Ragil mengangguk, menepuk punggung si anak. “Semoga harimu menyenangkan.”
Ketika ibu dan anak itu pergi, Ragil menatap papan tulis tempat kalimatnya mulai pudar terkena udara lembab. Ia menulis ulang: “Makan bukan sedekah. Ini kerja sama.” Lalu, di bawahnya, ia tambahkan kalimat baru: “Kepercayaan juga. Ia bekerja ketika kita sama-sama menjaganya.”
Angin petang menggerakkan kertas-kertas. Kota menyalakan lampu-lampunya. Ragil menyadari, diam-diam ia tumbuh. Bukan menjadi kebal—ia masih bisa tersentuh, masih bisa patah—tetapi menjadi terampil: menata batas, mengatur energi, memilih pertempuran.
Di ponsel, ada surel dari sebuah jaringan hotel di Lombok, menawari kerja short term untuk menata ulang guest journey. Ada pesan dari Jayeng yang melaporkan bahwa Seminyak mulai stabil setelah SOP diperbaiki—ia mengirim imbalan konsultasi sesuai tarif, tanpa tawar. Ada notifikasi dari kampus, permintaan untuk mengisi seminar “Etika Bisnis di Industri Layanan.” Semuanya terasa tidak gemerlap, tapi cukup. Sejenis enoughness yang dulu dikejar dengan napas terengah tetapi kini datang dengan langkah stabil.
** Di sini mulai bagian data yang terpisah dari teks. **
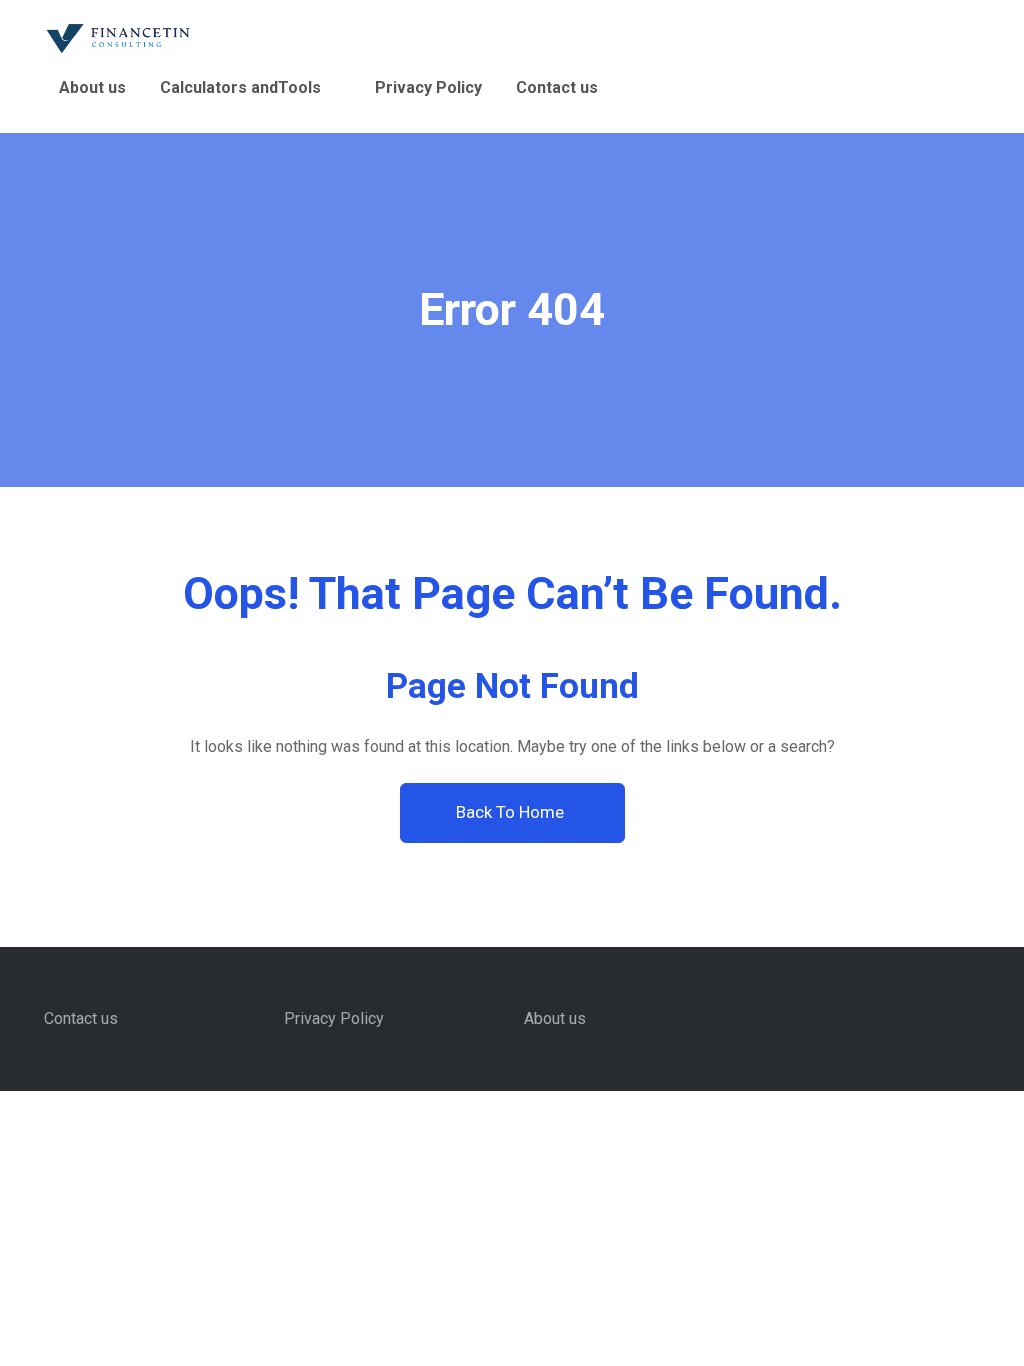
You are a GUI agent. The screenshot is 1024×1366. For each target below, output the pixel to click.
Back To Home (512, 812)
Malam itu, Ragil menulis catatan harian terakhir untuk bab ini:
“Kebaikan tanpa tegas akan menjadikan kita korban; ketegasan tanpa kebaikan menjadikan kita pelaku. Di antaranya ada seni—seni menjaga diri.”
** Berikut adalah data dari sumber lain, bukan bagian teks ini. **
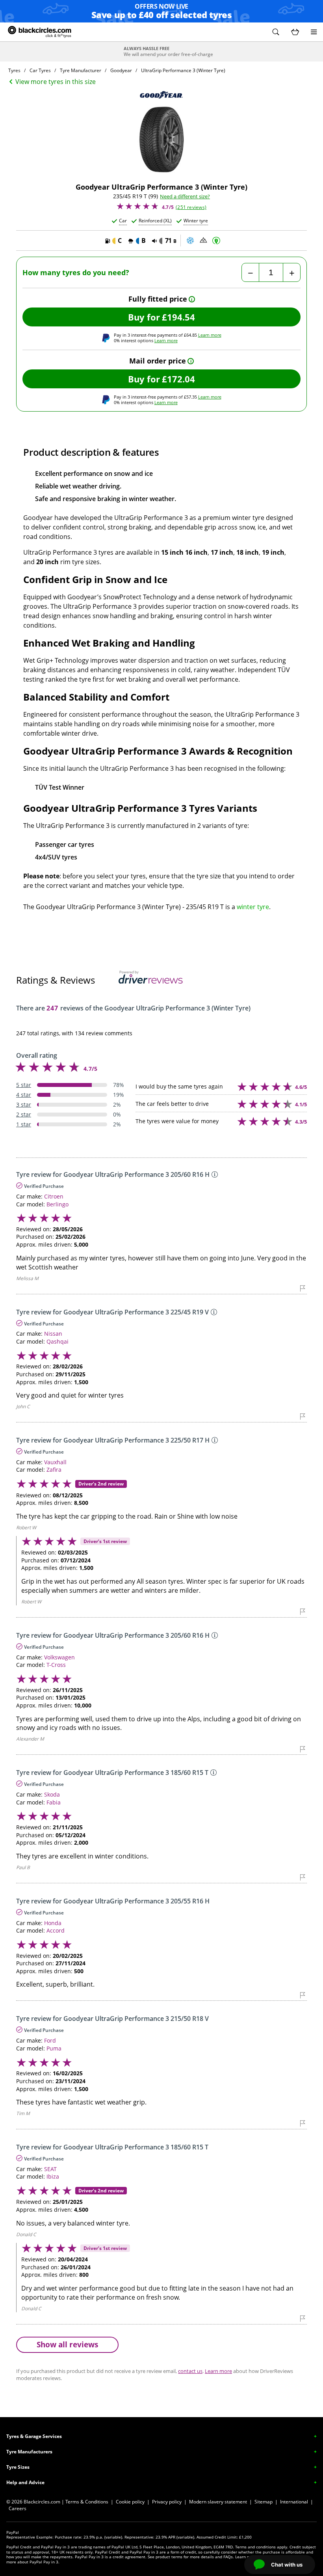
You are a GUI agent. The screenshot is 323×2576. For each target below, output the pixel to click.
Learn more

Ia menutup buku, mematikan lampu kerja, membuka jendela. Dari jauh terdengar kereta melintas, panjang dan sabar. Ragil memejam, tersenyum. Ia tidak lagi menunggu permintaan maaf yang sempurna. Ia sudah memaafkan hidup, juga dirinya sendiri.
Dan ketika seseorang bertanya kelak, kapan ia benar-benar pergi dari sebuah hubungan kerja yang melukai? Jawabannya bukan pada hari ia meneken surat resign, bukan pada malam ia mengembalikan ID kartu. Ia pergi pada saat kepercayaannya selesai—bukan karena benci, melainkan karena batas yang penuh martabat.
.
.
.
Malang, 29 Oktober 2025
.
.
#CerpenIndonesia #UrbanFiction #Hospitality #EtikaBisnis #Kepercayaan #Mentorship #CSR #KelasMenengah #Surabaya #Storytelling
.
Petikan-Petikan dari naskah
-
“Kepercayaan retak tidak selalu terdengar: ia pecah di dalam dada orang yang paling lembut, sunyi seperti kaca jatuh ke karpet.”
-
“Kualitas layanan ditentukan oleh apa yang kamu lakukan ketika tak ada yang menonton.”
-
“Lepaskan dengan tenang; orang baik tidak perlu meninggalkan jejak dendam.”
-
“Kebaikan tanpa tegas menjadikan kita korban; ketegasan tanpa kebaikan menjadikan kita pelaku.”
-
“Hospitality adalah keterampilan mengatur rasa orang lain tanpa mengorbankan rasa diri.”